On the 31st the first key note was given by Sepideh Seifzadeh, Ph.D. and focused on AI life cycle model management and bias. She touched on the Equivalent (formerly NorthPoint) COMPAS algorithm, which was bias towards black skin color vs white skin color defendants in the criminal justice system. She noted that the setting of weights during feature engineering in algorithm design was a moment of power and privilege within a developers workflow. Since it was an IBM talk Sepideh covered their open source tool AI fairness 360 IBM as well as the Watson Open Scale proprietary production platform.

The second keynote was given by Dawn Xiaodong Song Ph.D. who is a member of Berkeley BAIR, BDD, CHAI, and riselab, whose talk and focused on AI security, her chorus tool and her company OASIS LABS.

The third and final keynote was given by Rachel Thomas Ph.D. focused on algorithmic bias and the gender shades project. One quote from her presentation that stuck out was that “The privileged are processed by people, the poor by algorithms”.

After the keynotes I attended five talks. The first titled Chaos DevOps for Data Science addressed the need for MLOps and covered both a currently used stack approach of Docker + Git + Kubernetes + Prometheus + Grafana, as well as an alternative dotscience product. The second talk covered Responsible AI and was given by Amy Hodler from neo4j. The third talk was given by Waymo researcher Chen Wu who was opaque. The fourth talk was given by Shashank Prasanna and covered a few AWS Machine Learning workflows.

The fifth and final workshop of the day was titled Declarative Data Visualization with Vega-Lite and Altair given by Apple Researchers Kanit “Ham” Wongsuphasawat, and Dominik Moritz.

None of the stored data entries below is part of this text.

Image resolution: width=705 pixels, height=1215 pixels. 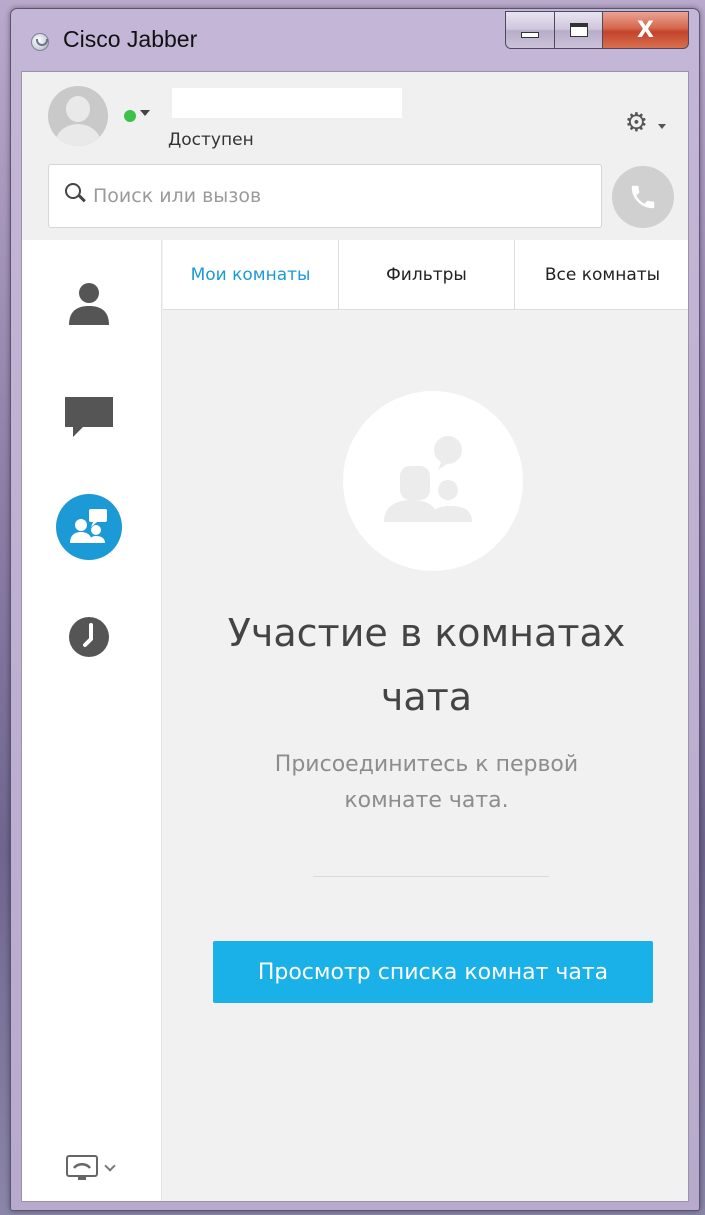 What do you see at coordinates (426, 782) in the screenshot?
I see `empty-state-subtitle: Присоединитесь к первой комнате чата.` at bounding box center [426, 782].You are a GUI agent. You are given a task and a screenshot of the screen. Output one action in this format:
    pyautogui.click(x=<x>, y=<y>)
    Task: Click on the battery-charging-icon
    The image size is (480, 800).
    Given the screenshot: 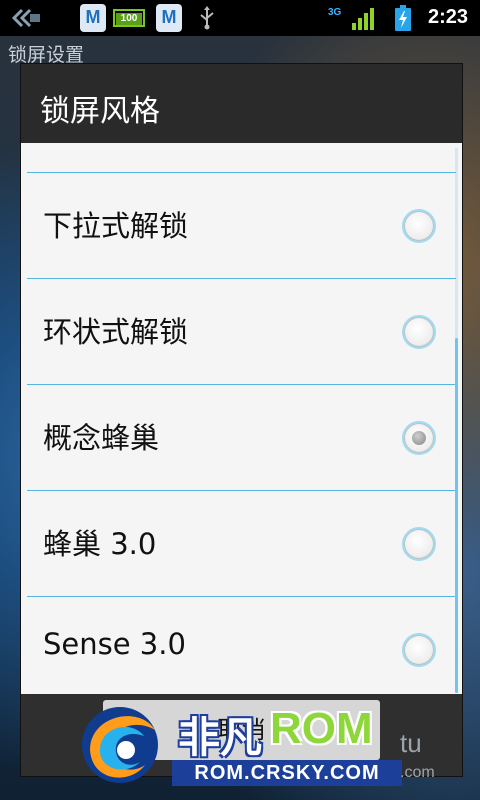 What is the action you would take?
    pyautogui.click(x=403, y=18)
    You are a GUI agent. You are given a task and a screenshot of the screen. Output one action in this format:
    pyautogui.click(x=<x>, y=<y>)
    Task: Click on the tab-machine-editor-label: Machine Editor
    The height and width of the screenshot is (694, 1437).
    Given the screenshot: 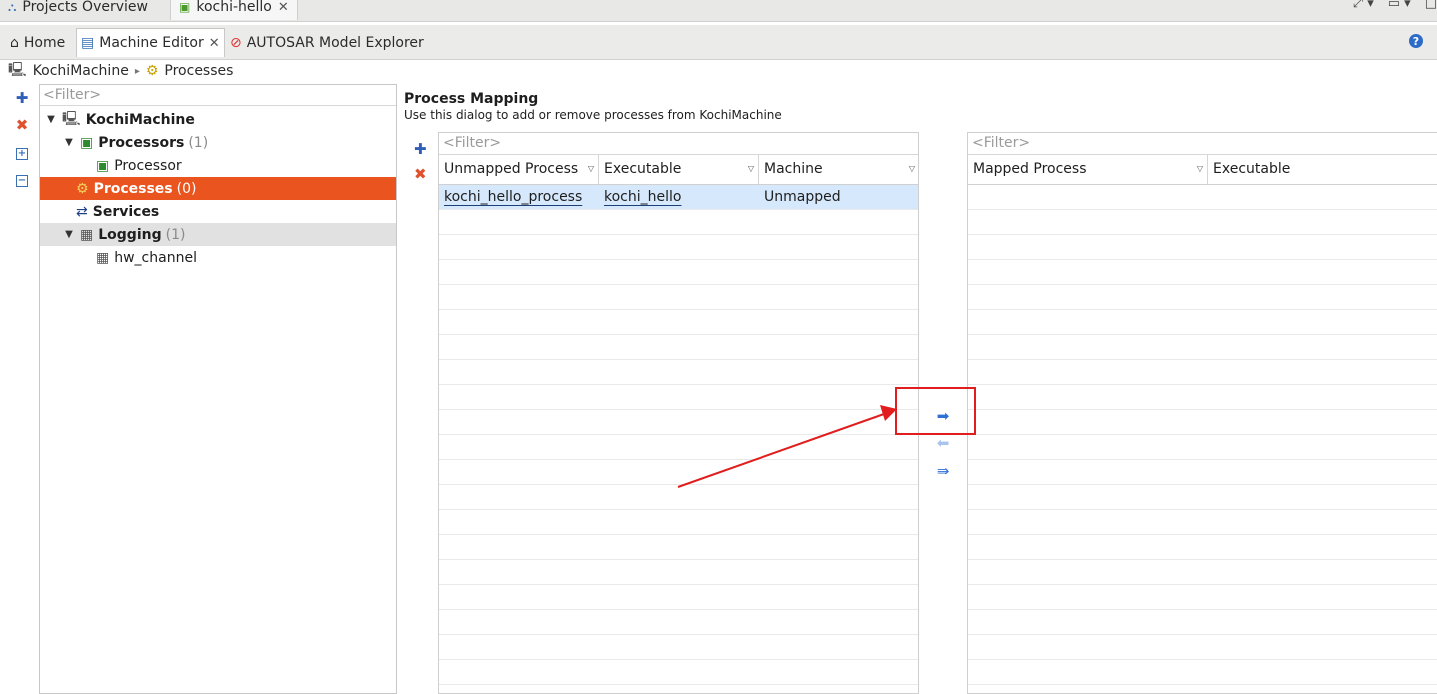 What is the action you would take?
    pyautogui.click(x=152, y=43)
    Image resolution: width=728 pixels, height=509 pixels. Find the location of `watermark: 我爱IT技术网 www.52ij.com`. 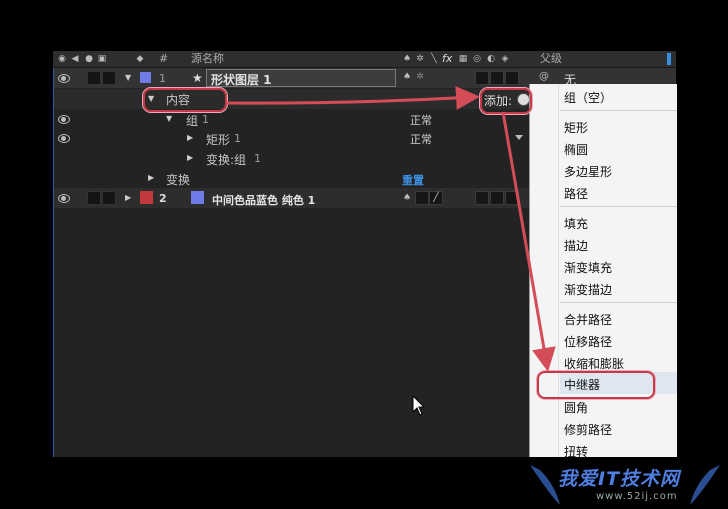

watermark: 我爱IT技术网 www.52ij.com is located at coordinates (624, 482).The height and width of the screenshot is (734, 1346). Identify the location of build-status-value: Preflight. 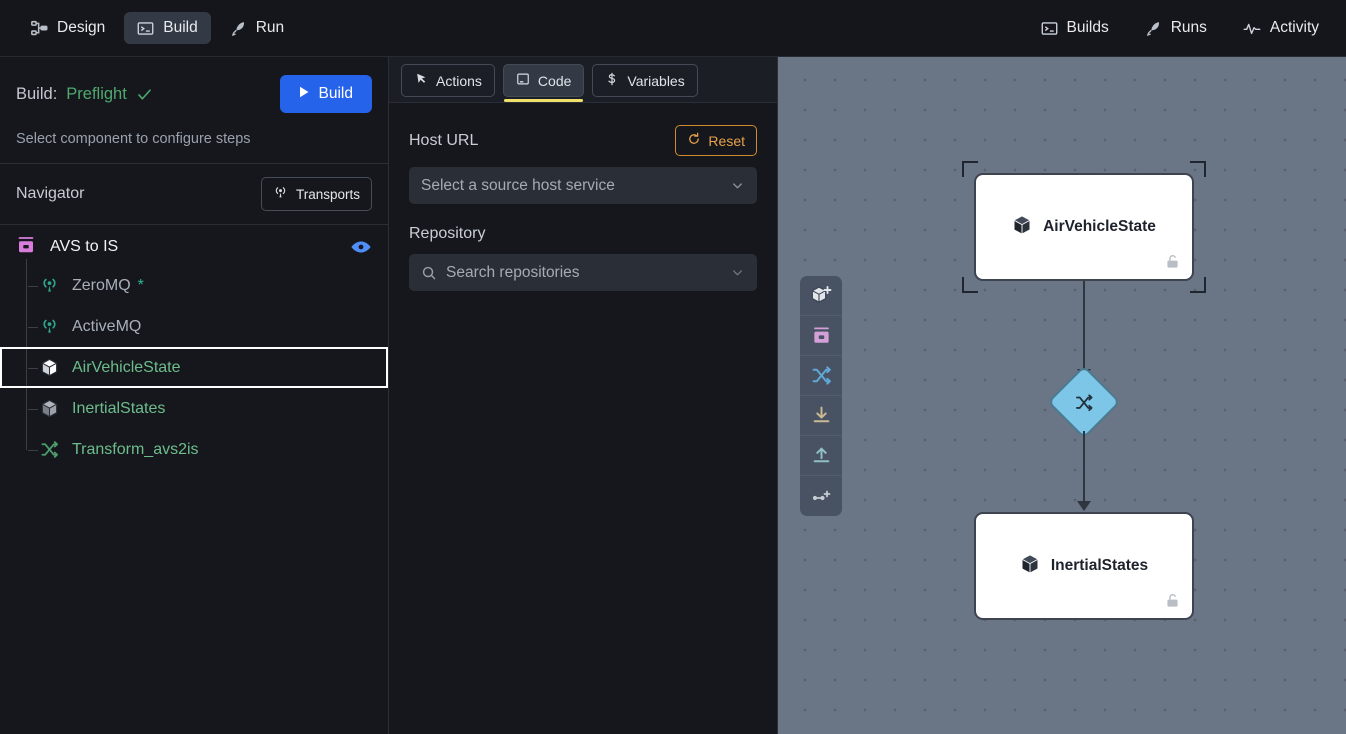
(96, 94).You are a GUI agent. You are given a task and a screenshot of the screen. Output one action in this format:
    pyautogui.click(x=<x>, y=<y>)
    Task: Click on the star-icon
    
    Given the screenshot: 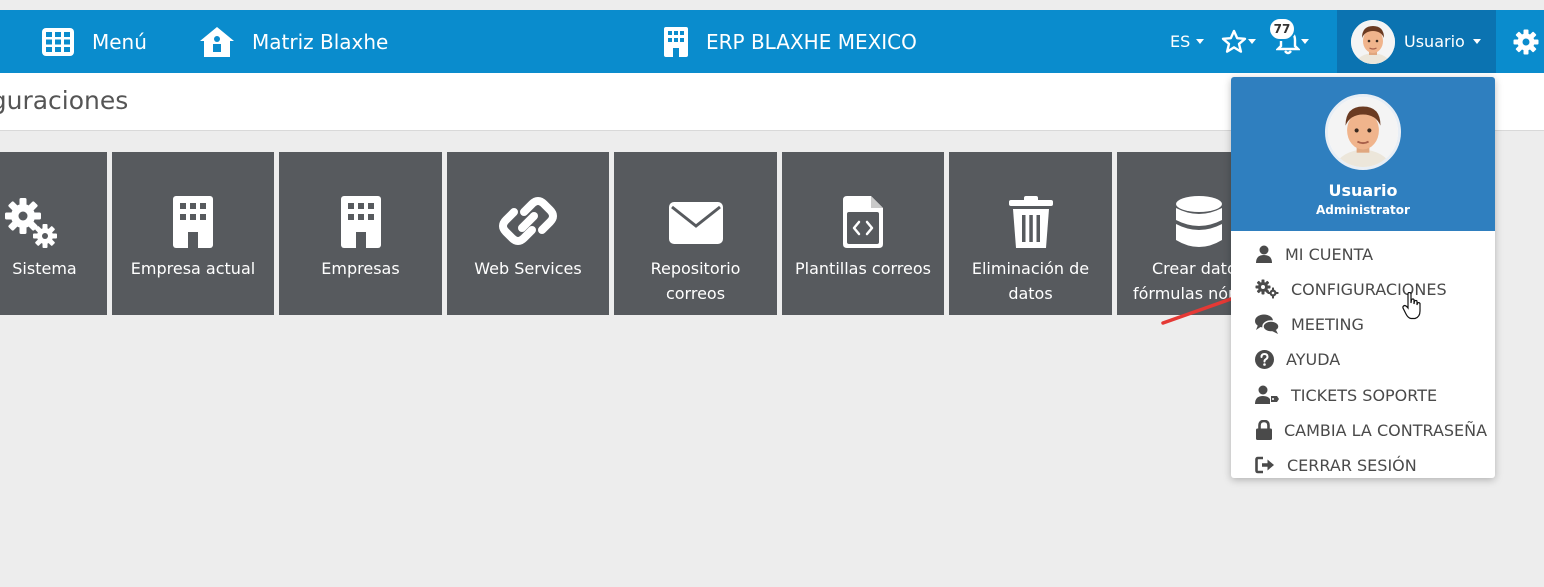 What is the action you would take?
    pyautogui.click(x=1234, y=41)
    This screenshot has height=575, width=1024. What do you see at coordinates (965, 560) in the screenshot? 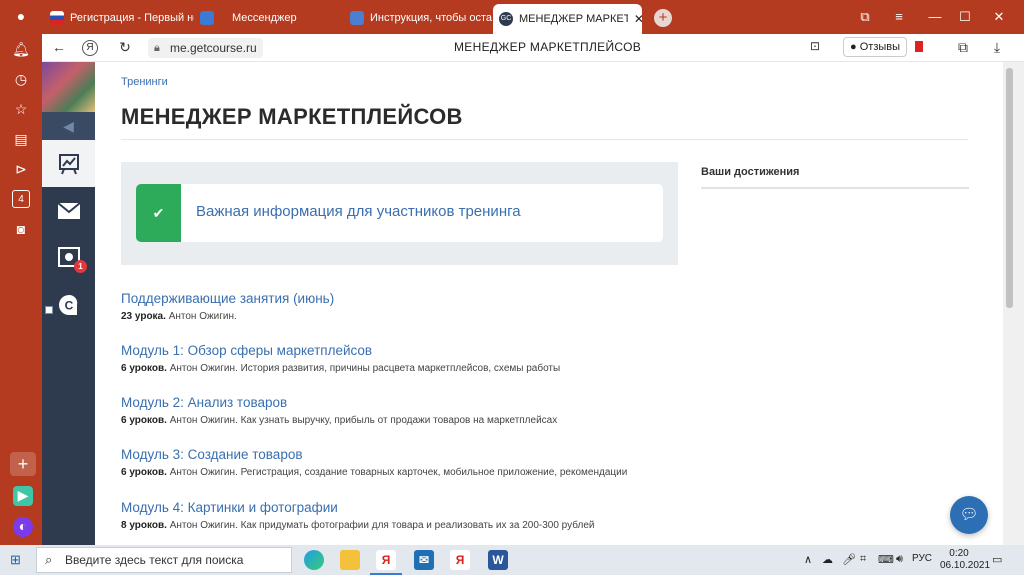
I see `clock: 0:20 06.10.2021` at bounding box center [965, 560].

On the final day of November 1st during the morning session I attended the deep learning building blocks workshop and in the afternoon I attended the workshop Integrating Elasticsearch with Analytics Workflows.

I paid $2013.42 (including taxes) for the VIP pass for ODSC West 2019. This pass gave me access to all of the available workshops. The conference's broad array of speakers vary in levels of expertise and polish in their presentation, and as a whole the conference leans heavier on corporate presentations that individual github repositories and papers. Personally, attending was useful because it gave me exposure to a wide array of labs and open source software that I was not previously aware of.